Excerpt provided:
####################
# Polishing epoxy



## marcdilnutt (Jul 10, 2006)

Is it possible to polish clear epoxy, and if so what should i use? I put a big tritium vial into the tailcap of my [email protected] but the acetate i was using as a form to hold the epoxy came off as it was bsetting, leaving me with a rough surface. I really want to polish it to a nice shine but am unsure whether this is possible. Can anyone help please? I used Araldite brand glass and ceramics epoxy, it sets in about half an hour or so.
marc


----------



## greenLED (Jul 10, 2006)

I've polished Luxeon optics and 5mm LEDs by using increasingly finer sandpaper. I used to finish the job with toothpaste and a soft cloth, but I discovered that Flitz and a soft polishing Dremel tip work much, much better (and is much, much faster). I don't know if other polishing compounds can be used on epoxy/acrylic materials.


----------



## marcdilnutt (Jul 10, 2006)

Thanks for the tip, but i cant buy Flitz over here. What sort of compound is it?
marc


----------



## greenLED (Jul 10, 2006)

It's a metal/fiberglass polishing compound. It's the best polishing compound I've found so far. 

Have you checked eBay?


----------



## altoon (Jul 12, 2006)

I've used jeweler's rouge to polish the edges of cut acrylic sheet for years, although I've never tried it on epoxy. Blue jeweler's rouge is recommended for plastic. Your local art or hobby store would be a good source.

And, as greenLED said, use increasingly finer sandpaper.


----------



## lukus (Jul 12, 2006)

I believe SemiChrome polish is equivalent to Flitz. 

You can, if you're real careful, use a flame to "polish" acrylic after the sandpaper steps. Use something clean burning like a small torch. It might work with the epoxy.


----------



## Silviron (Jul 12, 2006)

A white jewelers polish is preferable... They make some especially for plastics, but I can't think of the name(s) off hand, and the bar of it I have is missing that part of the label. The colored 'rouges' tend to stain, especially if you use mechanical buffing, the red ones are especially bad.

Epoxy requires a much lighter touch than acrylic. It really tends to 'smear' and burn if you get too vigorous. If using a mechanical buffer, a very slow speed and a loose cotton buff is best.... Avoid muslin or felt buffs.

Definitely practice on something 'throwaway' first . Safer to do it by hand on something important unless you have done a lot of practice first. It is really easy to mess it up completely if you use motorized buffers, especially with a Dremel or something similar. High RPM is a dangerous enemy, and one second of over-doing it can turn epoxy into a yellow, brown or even blackish disaster.

Simichrome is indeed very much the same as Flitz. I have both and the only way to tell them apart is by color. A little of either on a microfiber cloth and some 'elbow grease' is probably your best bet of doing this one thing. 

If , as you have indicated, the epoxy is rough or uneven, go with 320->600->1500 grit sandpaper first, to smooth it. Then do the polish

DON'T try flame polishing epoxy.

Toothpaste will do if you can't get anything better for polish, although there are a couple of toothpastes on your 'side of the pond' that have an abrasive that is actually coarser than 1500 grit sandpaper, and also some that have no 'polish' ingredients in them, so you might have to use a different one if you don't have luck the first time.
####################
Jobs:
A - Using the epoxy polishing thread, decide whether each statement below agrees with it. Answer yes or no for each and quote the words that settle it.
(i) The person who started the thread used Araldite brand glass and ceramics epoxy.
(ii) Silviron suggests trying a flame to polish the epoxy.
(iii) Silviron considers the colored rouges a good choice for mechanical buffing.
B - Give short answers from the epoxy polishing thread, one per line, marked (i), (ii), (iii):
(i) What kind of compound does greenLED say Flitz is?
(ii) Which color of jeweler's rouge does altoon say is recommended for plastic?
(iii) What sequence of sandpaper grits does Silviron give for smoothing rough epoxy?

Collected material:
####################
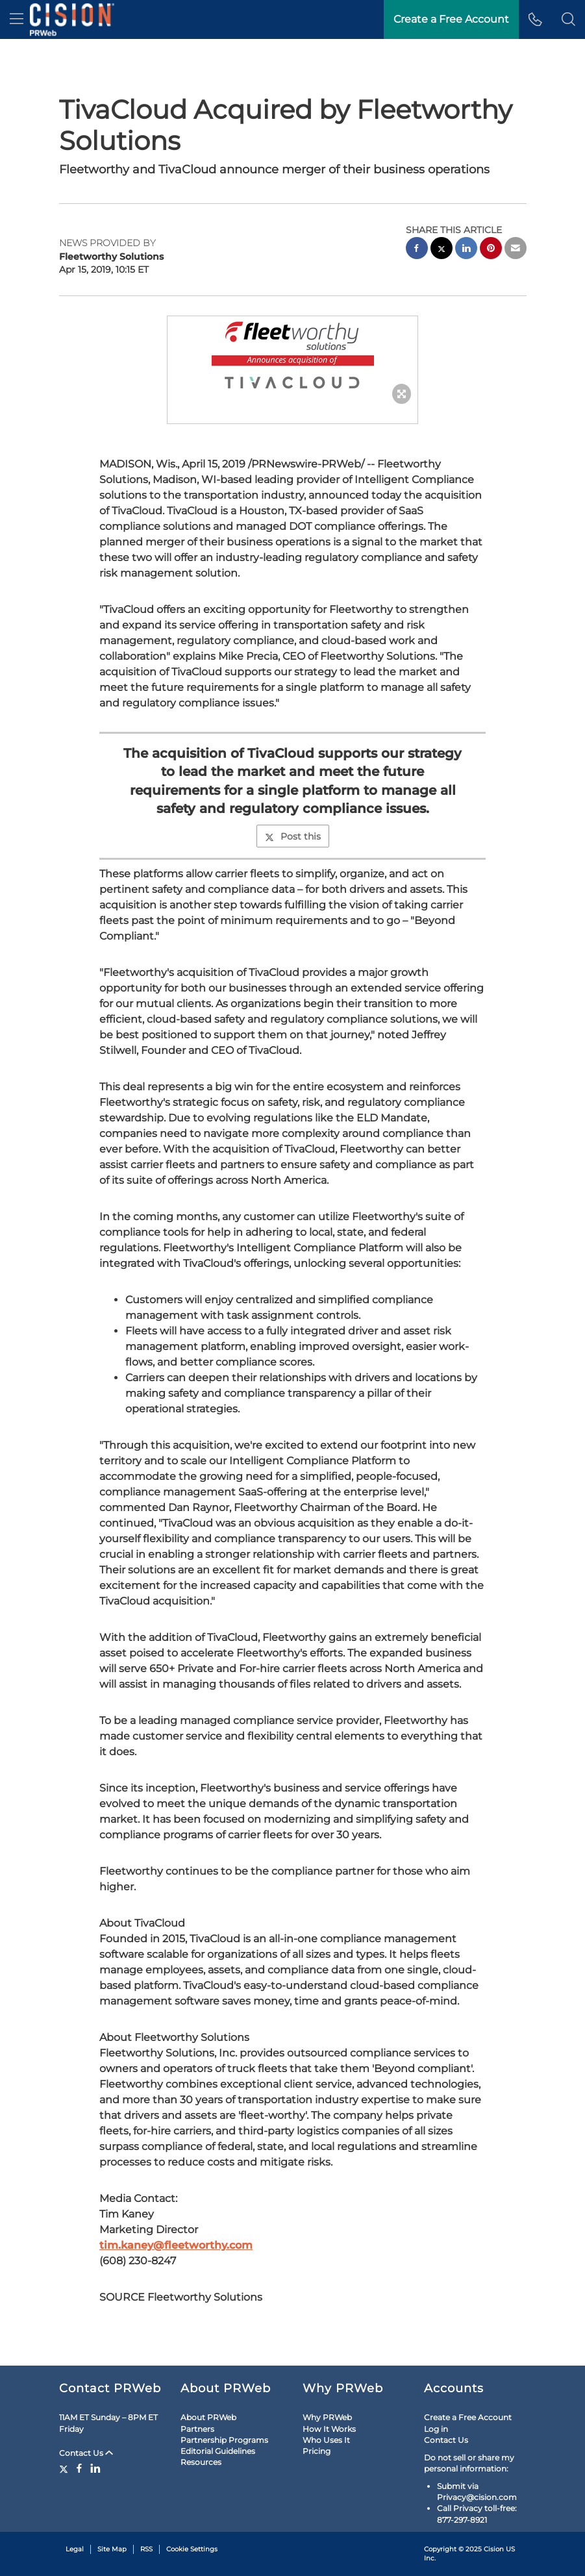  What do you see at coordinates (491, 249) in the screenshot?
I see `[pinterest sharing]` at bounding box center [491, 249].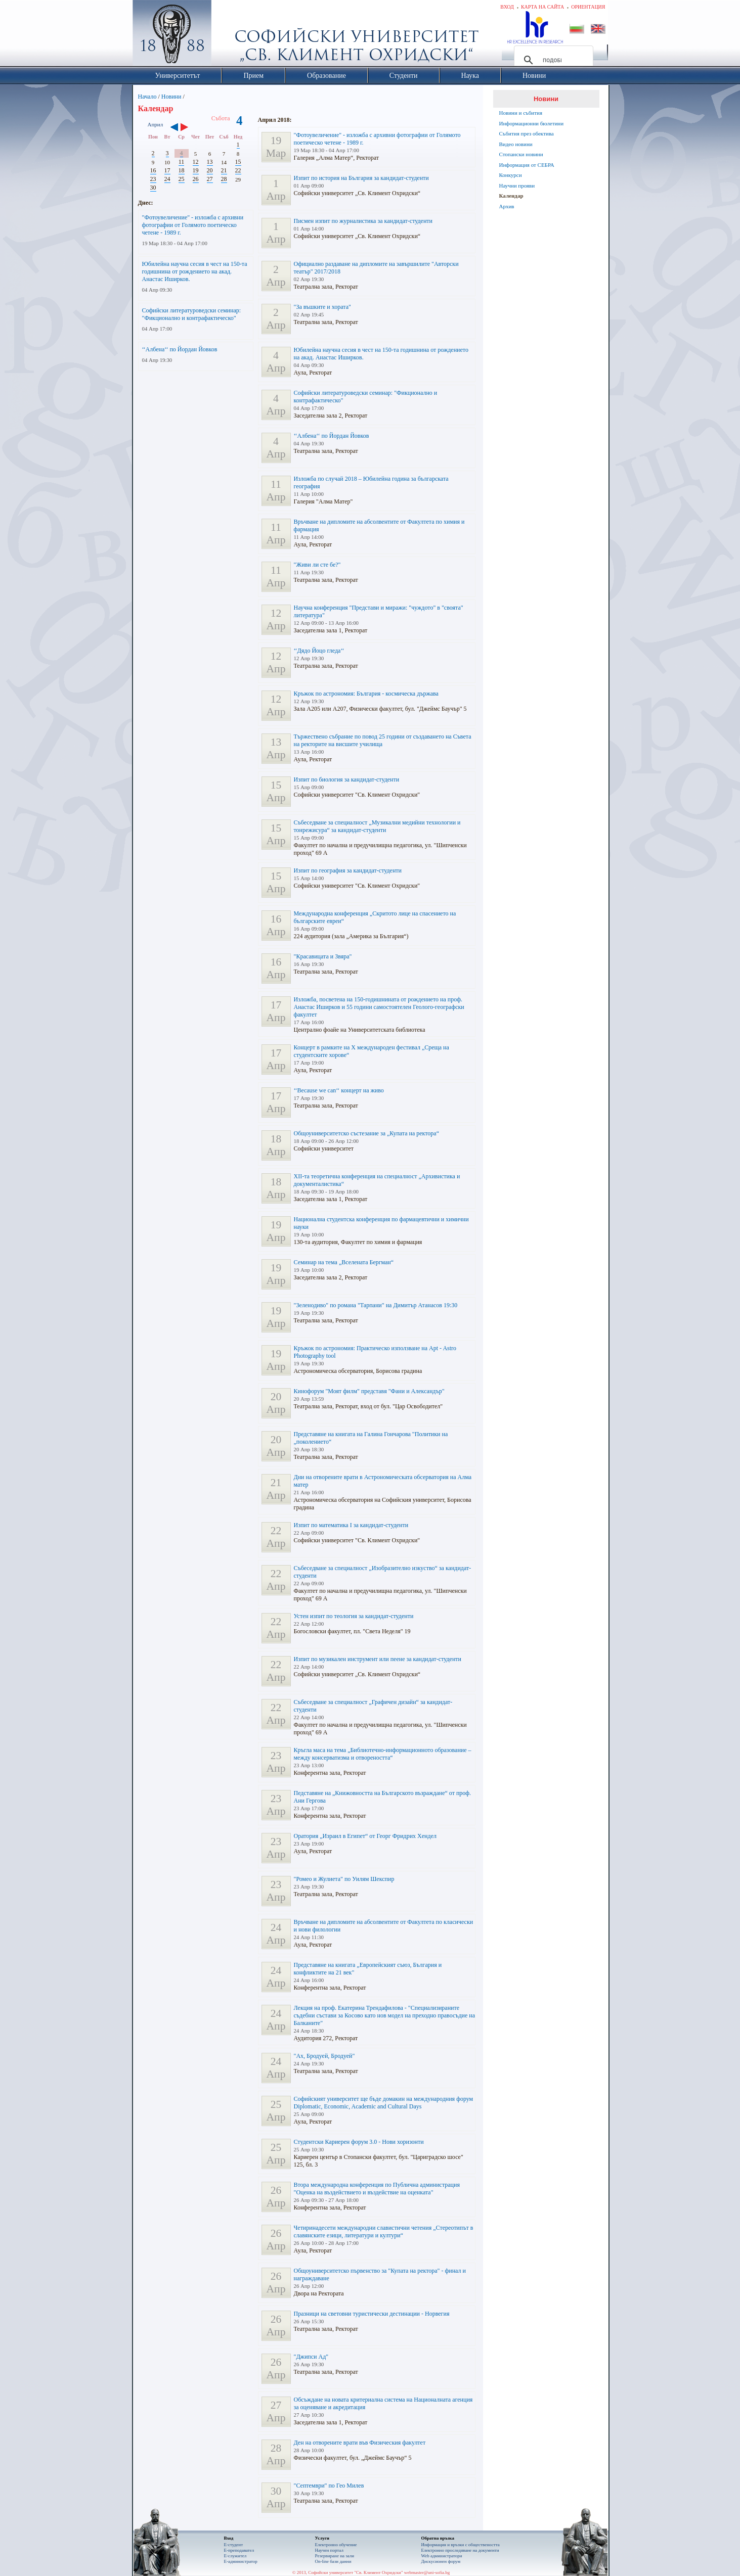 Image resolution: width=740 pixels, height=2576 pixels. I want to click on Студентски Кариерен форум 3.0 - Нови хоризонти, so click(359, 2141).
####################
Solutions below:
A -
(i) Yes: "I used Araldite brand glass and ceramics epoxy"
(ii) No: "DON'T try flame polishing epoxy."
(iii) No: "The colored 'rouges' tend to stain, especially if you use mechanical buffing, the red ones are especially bad."

B -
(i) A metal/fiberglass polishing compound
(ii) Blue
(iii) 320->600->1500